GIVEN INFORMATION:
■ ■ ■ ■

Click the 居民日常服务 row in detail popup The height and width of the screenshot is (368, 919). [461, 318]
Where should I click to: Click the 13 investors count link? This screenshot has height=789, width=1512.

■ ■ ■ ■

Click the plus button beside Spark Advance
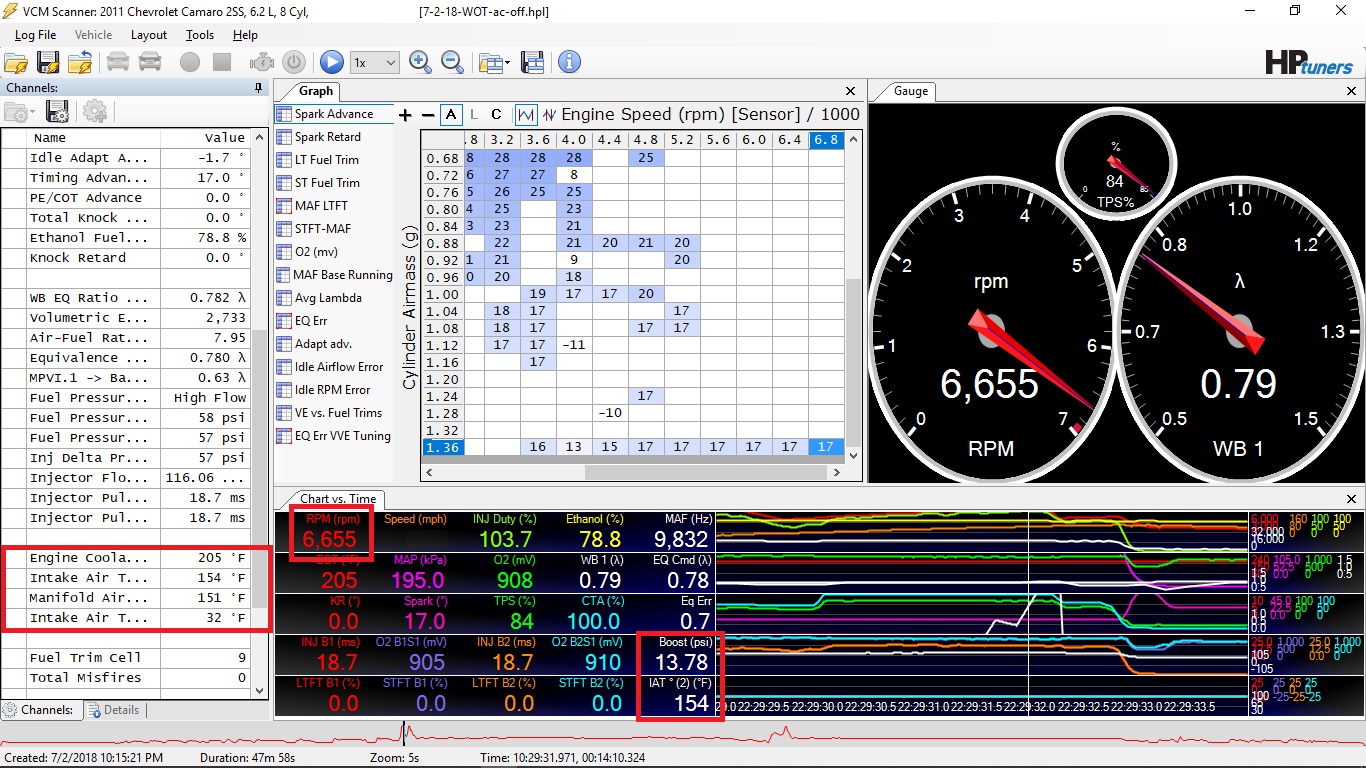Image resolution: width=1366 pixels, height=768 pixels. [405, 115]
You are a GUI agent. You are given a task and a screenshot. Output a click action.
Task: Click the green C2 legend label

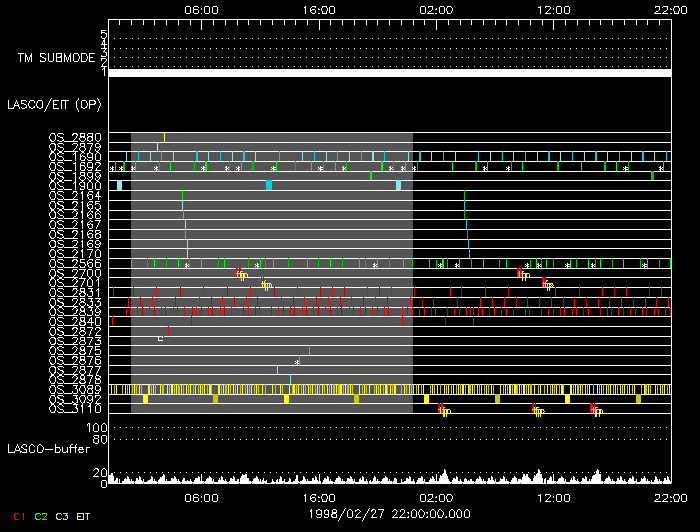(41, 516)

■ ■ ■ ■

TASK REQUIREMENTS: From the entries above, copy every line that holds the word "screenshot".

TASK SOLUTION:
Click the 居民日常服务 row in detail popup The height and width of the screenshot is (368, 919). [461, 318]
Where should I click to: Click the 13 investors count link? This screenshot has height=789, width=1512.
You are a GUI agent. You are given a task and a screenshot. Output a click action.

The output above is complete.